## INSTRUCTION A:
In the passage on Yanagita Kunio, at what age was he adopted by the Yanagita family?

#### EXCERPTED PASSAGE ####

After a childhood in which he was devoted to reading and literature, Yanagita received an education at Tokyo Imperial University in the field of agricultural administration, with the hopes that through this work he could improve the suffering and poverty of farmers. He was adopted in 1901 at the age of 26 by the Yanagita family, who saw in him a promising heir, based on his Tokyo Imperial University education and prospects as a government bureaucrat. Three years later, he was married to their fourth daughter, Ko. His new father-in-law, Yanagita Naohei, was a high court justice, and had many connections in the government bureaucracy. Though he came to have a rather successful life in many respects, Yanagita Kunio is said to have been perpetually treated as an outsider within his in-laws' family, and was given only a very small room in the house to use as his study.[1]

Soon after his adoption and marriage, he took a post at the Ministry of Agriculture and Commerce as a bureaucratic inspector, traveling to various regions in Japan, and eventually becoming chief secretary of the Upper House. During this brief career Yanagita had been developing his attitudes and ideas concerning the common folk of Japan, and gradually these interests eclipsed in his mind the importance of agriculture, as it became clear that his ideas on the latter subject were gaining little support.

Yanagita eventually found a position in the legislative bureau of the Japanese government, and in his free time traveled all around the country collecting folklore. His collections were not limited to folktales and legends, but also to folk beliefs and customs, which he divided into three categories:[3]

  • tangible culture
  • linguistic arts, and
  • mental phenomena [beliefs].

Tôno Monogatari

The three texts that established Yanagita as a folklorist as well as the now dominant approach to folklore studies were Nochi no kahikatoa no ki, Ishigami mondō, and Tôno monogatari. Yanagita Kunio collected the tales that comprise the famous Tales of Tôno (遠野物語) in February of 1909 from local writer and fellow folklorist Sasaki Kizen (佐々木 喜善), alias "Kyôseki". The tales involved legends about the establishment of the area's three major kami, strange ghosts and creatures like kappa and yamanba, and many cases of mysterious phenomena such as kami-kakushi (神隠し), or abduction by the gods. The book was published in 1910, and it is one of the most well known of the early folklore texts books in Japan.

#### MATERIAL SUPPLIED ####

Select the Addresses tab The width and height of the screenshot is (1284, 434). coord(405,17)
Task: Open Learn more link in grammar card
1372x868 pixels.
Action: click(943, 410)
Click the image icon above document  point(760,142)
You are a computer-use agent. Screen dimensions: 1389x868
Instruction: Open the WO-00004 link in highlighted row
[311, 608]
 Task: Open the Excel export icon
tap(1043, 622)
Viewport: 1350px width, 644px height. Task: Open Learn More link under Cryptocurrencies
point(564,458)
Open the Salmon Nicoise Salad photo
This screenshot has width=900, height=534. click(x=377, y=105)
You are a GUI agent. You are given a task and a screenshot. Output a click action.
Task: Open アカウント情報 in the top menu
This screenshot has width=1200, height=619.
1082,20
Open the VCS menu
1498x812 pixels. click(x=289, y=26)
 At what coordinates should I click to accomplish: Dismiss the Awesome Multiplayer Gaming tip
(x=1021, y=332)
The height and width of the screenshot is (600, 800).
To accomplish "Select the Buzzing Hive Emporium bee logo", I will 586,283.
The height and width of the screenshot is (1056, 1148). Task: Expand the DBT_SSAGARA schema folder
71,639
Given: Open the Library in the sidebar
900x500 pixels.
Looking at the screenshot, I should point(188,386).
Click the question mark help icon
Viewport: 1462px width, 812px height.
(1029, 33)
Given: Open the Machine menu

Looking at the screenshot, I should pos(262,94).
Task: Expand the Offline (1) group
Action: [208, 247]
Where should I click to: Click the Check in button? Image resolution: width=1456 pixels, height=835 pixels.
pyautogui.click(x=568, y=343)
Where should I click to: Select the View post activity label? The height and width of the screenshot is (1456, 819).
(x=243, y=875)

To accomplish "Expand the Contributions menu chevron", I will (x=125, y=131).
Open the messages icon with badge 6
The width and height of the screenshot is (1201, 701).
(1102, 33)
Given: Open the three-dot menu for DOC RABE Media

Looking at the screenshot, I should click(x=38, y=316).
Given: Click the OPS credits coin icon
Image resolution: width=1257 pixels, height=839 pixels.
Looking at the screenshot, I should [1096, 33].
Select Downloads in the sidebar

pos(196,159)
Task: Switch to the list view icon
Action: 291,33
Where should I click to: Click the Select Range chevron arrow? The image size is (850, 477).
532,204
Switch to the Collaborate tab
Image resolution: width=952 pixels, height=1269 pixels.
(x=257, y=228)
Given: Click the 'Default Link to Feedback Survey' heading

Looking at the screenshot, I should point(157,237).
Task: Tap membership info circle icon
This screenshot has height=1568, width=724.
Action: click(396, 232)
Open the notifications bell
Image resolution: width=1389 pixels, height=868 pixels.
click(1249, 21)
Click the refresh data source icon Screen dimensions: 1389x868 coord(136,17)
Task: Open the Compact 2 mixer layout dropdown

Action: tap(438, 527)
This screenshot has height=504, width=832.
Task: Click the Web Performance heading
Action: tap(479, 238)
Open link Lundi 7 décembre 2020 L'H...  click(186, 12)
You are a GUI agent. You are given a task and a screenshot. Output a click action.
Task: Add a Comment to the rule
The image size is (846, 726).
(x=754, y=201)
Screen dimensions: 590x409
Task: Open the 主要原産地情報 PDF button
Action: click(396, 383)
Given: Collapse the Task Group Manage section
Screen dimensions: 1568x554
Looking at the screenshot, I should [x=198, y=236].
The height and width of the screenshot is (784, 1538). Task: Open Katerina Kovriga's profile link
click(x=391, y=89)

####

## INSTRUCTION B:
Report every line of the entries that contains the string "accomplish". Case counts.

## FINAL RESULT A:
He was adopted at the age of 26, in 1901.

## FINAL RESULT B:
 At what coordinates should I click to accomplish: Dismiss the Awesome Multiplayer Gaming tip
To accomplish "Select the Buzzing Hive Emporium bee logo", I will 586,283.
To accomplish "Expand the Contributions menu chevron", I will (x=125, y=131).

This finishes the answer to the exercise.